Passage>
++++++

Can MLLMs "Read" What is Missing?

arXiv cs.AI / 4/25/2026

📰 NewsSignals & Early TrendsIdeas & Deep AnalysisModels & Research

Key Points

  • The paper introduces MMTR-Bench, a new benchmark for testing how well multimodal large language models (MLLMs) can reconstruct masked text from visual inputs without relying on explicit prompts.
  • Unlike typical visual question answering, the task isolates text reconstruction from instruction-following, focusing instead on layout understanding, visual grounding, and knowledge integration.
  • MMTR-Bench includes 2,771 multilingual test samples drawn from real-world domains like documents and webpages, with target text lengths that vary.
  • The authors propose a level-aware evaluation protocol to fairly handle the benchmark’s diversity, and experiments show the task is particularly difficult at sentence and paragraph levels.

Abstract

We introduce MMTR-Bench, a benchmark designed to evaluate the intrinsic ability of Multimodal Large Language Models (MLLMs) to reconstruct masked text directly from visual context. Unlike conventional question-answering tasks, MMTR-Bench eliminates explicit prompts, requiring models to recover masked text from single- or multi-page inputs across real-world domains such as documents and webpages. This design isolates the reconstruction task from instruction-following abilities, enabling a direct assessment of a model's layout understanding, visual grounding, and knowledge integration. MMTR-Bench comprises 2,771 test samples spanning multiple languages and varying target lengths. To account for this diversity, we propose a level-aware evaluation protocol. Experiments on representative MLLMs show that the benchmark poses a significant challenge, especially for sentence- and paragraph-level reconstruction. The homepage is available at https://mmtr-bench-dataset.github.io/MMTR-Bench/.

++++++

Recorded data>
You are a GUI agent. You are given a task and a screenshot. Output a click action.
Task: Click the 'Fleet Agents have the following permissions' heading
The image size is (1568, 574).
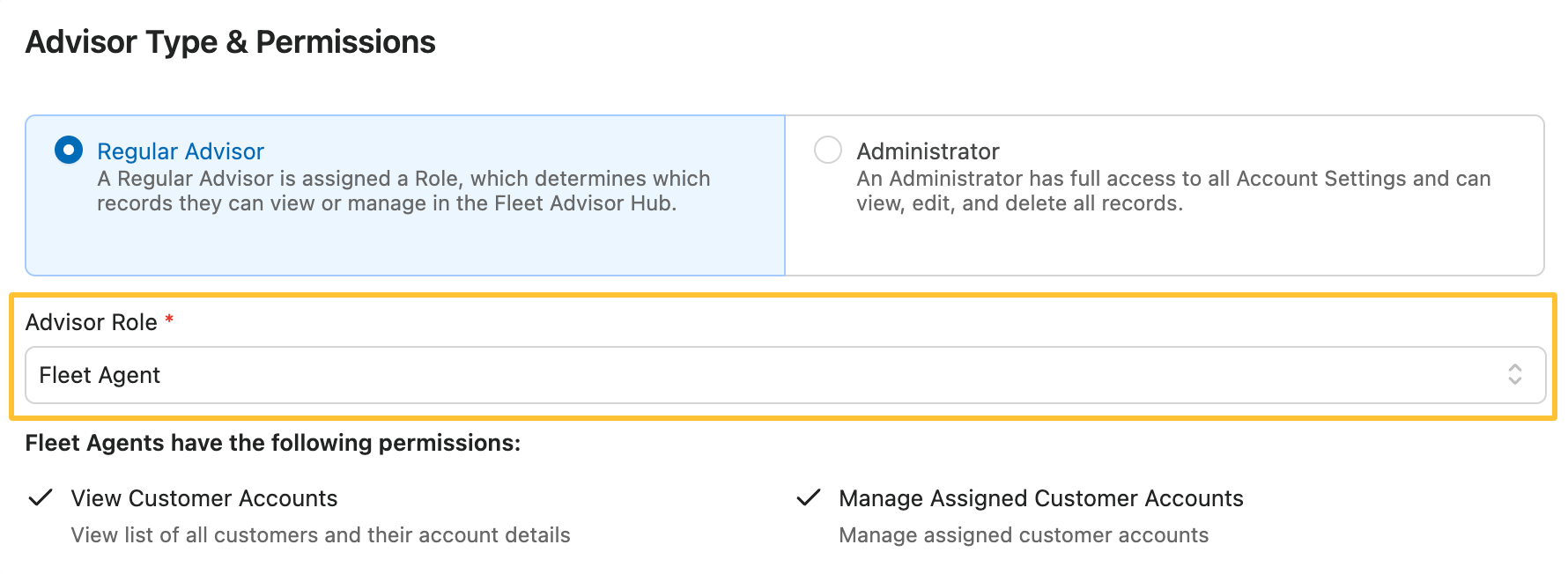point(273,443)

++++++

What you will do>
Summarize the passage on MMTR-Bench in two sentences.

Finished answer>
MMTR-Bench is a benchmark of 2,771 multilingual test samples that measures how well multimodal large language models can reconstruct masked text from visual context, such as documents and webpages, without explicit prompts. It comes with a level-aware evaluation protocol, and experiments show the task is especially hard at the sentence and paragraph levels.